Problem details: Please reproduce the listing below word for word, from the line containing "This screenshot has height=374, width=516." through the line containing "center [168, 227].", and output only that stretch.

BEGIN

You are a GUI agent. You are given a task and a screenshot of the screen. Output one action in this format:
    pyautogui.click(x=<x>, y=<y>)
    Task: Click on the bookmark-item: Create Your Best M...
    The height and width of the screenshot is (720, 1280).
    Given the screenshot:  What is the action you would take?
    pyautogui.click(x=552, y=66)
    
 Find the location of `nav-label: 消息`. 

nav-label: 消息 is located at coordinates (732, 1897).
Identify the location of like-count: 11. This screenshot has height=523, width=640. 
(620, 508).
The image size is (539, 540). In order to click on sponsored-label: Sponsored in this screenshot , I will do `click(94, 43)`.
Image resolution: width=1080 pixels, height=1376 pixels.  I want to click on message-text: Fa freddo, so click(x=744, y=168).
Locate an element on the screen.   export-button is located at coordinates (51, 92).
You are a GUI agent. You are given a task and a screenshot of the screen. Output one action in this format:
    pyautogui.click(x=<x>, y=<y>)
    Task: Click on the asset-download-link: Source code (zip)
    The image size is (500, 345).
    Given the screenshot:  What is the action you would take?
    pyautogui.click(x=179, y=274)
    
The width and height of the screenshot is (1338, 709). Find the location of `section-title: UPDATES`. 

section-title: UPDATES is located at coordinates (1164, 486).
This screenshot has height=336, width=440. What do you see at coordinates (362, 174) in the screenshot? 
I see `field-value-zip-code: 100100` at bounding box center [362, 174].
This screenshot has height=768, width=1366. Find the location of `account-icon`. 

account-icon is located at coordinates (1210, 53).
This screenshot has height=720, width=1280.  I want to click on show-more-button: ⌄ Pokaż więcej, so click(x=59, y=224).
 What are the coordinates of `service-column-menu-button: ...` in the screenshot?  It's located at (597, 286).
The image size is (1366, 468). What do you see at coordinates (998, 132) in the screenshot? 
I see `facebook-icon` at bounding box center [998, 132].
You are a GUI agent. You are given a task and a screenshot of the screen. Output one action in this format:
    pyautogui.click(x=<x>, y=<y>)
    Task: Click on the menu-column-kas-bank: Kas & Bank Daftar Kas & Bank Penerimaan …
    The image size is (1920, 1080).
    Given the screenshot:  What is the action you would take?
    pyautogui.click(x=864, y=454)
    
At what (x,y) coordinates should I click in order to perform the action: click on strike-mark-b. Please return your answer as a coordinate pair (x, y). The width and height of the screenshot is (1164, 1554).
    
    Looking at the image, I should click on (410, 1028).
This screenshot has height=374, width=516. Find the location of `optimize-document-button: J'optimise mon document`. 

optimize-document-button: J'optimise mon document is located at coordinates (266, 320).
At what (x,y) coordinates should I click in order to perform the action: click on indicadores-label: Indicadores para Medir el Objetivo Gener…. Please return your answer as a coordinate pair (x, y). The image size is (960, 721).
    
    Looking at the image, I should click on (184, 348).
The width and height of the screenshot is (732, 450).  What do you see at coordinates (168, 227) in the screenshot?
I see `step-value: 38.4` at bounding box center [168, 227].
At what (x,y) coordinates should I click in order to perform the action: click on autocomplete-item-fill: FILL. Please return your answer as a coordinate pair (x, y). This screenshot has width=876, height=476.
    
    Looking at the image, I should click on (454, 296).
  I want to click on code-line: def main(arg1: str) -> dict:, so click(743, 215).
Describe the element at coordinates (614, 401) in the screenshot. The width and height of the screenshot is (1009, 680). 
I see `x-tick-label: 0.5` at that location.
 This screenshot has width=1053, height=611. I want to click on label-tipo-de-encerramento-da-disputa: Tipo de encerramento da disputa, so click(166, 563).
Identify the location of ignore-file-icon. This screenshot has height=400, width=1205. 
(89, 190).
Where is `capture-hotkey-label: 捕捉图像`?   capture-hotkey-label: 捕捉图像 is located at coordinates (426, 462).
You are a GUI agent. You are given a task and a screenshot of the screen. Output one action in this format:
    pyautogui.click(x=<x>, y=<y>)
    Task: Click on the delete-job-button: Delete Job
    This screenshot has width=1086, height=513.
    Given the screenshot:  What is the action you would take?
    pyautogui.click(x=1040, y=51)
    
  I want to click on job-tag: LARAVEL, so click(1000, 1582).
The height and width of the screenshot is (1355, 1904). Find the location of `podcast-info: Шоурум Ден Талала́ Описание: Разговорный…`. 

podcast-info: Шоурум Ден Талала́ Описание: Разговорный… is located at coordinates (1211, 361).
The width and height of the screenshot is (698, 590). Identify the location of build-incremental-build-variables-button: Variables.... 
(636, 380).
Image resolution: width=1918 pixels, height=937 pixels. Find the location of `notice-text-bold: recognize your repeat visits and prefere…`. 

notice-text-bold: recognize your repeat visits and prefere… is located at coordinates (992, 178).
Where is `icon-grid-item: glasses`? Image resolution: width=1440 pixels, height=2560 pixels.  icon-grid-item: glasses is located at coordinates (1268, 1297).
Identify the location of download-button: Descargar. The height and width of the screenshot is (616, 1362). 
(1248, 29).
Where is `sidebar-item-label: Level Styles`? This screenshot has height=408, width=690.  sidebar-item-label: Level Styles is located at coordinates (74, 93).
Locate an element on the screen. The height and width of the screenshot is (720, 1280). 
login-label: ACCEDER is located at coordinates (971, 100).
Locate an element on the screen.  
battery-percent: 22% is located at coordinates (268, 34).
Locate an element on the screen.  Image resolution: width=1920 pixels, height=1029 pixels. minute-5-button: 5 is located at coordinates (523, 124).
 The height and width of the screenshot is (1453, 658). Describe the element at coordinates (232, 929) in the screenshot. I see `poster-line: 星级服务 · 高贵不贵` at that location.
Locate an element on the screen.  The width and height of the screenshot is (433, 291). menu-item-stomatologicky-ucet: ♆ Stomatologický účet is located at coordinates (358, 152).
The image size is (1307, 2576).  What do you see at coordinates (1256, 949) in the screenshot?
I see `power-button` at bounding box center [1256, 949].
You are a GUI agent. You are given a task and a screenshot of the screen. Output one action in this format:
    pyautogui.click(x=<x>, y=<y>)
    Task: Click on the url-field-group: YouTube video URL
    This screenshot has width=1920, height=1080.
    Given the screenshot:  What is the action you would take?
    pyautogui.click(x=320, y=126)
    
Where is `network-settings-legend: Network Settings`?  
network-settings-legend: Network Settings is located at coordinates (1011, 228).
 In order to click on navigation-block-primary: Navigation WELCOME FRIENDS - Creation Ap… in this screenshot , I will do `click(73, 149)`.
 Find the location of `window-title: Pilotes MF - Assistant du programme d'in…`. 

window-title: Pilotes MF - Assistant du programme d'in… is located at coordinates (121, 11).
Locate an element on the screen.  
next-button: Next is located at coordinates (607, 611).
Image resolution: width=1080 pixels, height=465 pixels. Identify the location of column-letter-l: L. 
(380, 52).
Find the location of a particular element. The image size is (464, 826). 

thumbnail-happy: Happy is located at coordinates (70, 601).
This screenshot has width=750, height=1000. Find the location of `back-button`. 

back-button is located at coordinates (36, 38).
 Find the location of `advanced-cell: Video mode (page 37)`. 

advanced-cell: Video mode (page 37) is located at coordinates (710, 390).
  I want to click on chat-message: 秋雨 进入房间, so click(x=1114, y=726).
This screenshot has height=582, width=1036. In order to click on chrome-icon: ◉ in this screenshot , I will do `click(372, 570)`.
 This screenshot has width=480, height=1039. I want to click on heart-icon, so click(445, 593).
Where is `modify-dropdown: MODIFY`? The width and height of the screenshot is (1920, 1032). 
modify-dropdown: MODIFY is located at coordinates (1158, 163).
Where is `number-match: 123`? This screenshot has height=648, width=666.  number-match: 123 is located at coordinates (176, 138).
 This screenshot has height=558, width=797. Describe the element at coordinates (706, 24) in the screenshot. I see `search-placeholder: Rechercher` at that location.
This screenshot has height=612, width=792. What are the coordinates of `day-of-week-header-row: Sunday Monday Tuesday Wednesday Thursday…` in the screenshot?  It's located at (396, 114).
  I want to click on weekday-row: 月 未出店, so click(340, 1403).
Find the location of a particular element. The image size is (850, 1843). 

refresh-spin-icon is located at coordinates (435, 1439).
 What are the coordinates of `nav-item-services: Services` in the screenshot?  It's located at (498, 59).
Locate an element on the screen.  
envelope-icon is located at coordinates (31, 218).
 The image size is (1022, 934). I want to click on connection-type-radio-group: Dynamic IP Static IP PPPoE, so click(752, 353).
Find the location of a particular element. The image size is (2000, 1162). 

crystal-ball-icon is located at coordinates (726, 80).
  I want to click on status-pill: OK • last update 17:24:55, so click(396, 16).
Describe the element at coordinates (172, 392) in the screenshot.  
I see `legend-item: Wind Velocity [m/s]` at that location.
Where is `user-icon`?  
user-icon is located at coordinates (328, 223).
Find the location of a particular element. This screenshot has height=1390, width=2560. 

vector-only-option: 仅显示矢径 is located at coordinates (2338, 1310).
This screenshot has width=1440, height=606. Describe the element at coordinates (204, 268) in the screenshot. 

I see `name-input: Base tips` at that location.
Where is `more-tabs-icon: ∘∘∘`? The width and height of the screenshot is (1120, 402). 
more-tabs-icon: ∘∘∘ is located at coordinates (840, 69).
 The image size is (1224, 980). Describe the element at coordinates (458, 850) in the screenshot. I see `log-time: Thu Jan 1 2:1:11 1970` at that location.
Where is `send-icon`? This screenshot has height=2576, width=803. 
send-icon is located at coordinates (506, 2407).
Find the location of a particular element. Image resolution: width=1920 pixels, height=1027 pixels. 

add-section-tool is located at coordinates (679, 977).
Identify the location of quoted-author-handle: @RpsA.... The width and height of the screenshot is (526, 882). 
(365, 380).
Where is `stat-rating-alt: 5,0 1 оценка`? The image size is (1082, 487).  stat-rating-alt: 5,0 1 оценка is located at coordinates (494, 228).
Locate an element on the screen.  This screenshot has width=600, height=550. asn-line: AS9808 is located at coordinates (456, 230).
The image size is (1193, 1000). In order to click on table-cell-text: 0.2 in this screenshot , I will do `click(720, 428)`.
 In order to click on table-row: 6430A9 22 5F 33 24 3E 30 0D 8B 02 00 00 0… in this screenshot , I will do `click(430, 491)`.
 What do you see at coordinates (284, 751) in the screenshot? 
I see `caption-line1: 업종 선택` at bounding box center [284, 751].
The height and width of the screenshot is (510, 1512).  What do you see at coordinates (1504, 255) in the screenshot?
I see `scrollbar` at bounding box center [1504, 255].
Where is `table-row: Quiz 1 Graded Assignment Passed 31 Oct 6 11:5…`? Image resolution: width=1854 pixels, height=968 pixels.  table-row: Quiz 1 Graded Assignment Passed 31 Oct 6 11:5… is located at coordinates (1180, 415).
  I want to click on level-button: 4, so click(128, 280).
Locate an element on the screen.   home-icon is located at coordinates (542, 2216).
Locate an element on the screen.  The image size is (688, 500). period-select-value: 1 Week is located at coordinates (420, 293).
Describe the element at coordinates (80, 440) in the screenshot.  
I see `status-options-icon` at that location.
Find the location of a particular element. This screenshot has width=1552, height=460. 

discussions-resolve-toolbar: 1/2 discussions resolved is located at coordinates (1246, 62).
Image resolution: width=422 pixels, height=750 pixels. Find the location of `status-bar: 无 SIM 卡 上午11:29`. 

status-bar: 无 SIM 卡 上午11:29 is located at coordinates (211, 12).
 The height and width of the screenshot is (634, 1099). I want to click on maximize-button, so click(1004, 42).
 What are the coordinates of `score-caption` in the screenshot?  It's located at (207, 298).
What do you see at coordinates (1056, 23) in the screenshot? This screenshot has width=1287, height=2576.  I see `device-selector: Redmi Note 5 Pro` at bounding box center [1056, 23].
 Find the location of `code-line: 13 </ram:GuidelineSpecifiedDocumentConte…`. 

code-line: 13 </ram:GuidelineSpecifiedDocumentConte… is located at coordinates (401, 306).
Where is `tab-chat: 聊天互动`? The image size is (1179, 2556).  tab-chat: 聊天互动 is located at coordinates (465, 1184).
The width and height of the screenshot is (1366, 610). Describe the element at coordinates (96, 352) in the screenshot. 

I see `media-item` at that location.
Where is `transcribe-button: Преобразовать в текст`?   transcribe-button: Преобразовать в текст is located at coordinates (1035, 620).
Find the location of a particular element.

END

Answer section:
This screenshot has height=374, width=516. Find the location of `optimize-document-button: J'optimise mon document`. 

optimize-document-button: J'optimise mon document is located at coordinates (266, 320).
At what (x,y) coordinates should I click in order to perform the action: click on indicadores-label: Indicadores para Medir el Objetivo Gener…. Please return your answer as a coordinate pair (x, y). The image size is (960, 721).
    
    Looking at the image, I should click on (184, 348).
The width and height of the screenshot is (732, 450).  What do you see at coordinates (168, 227) in the screenshot?
I see `step-value: 38.4` at bounding box center [168, 227].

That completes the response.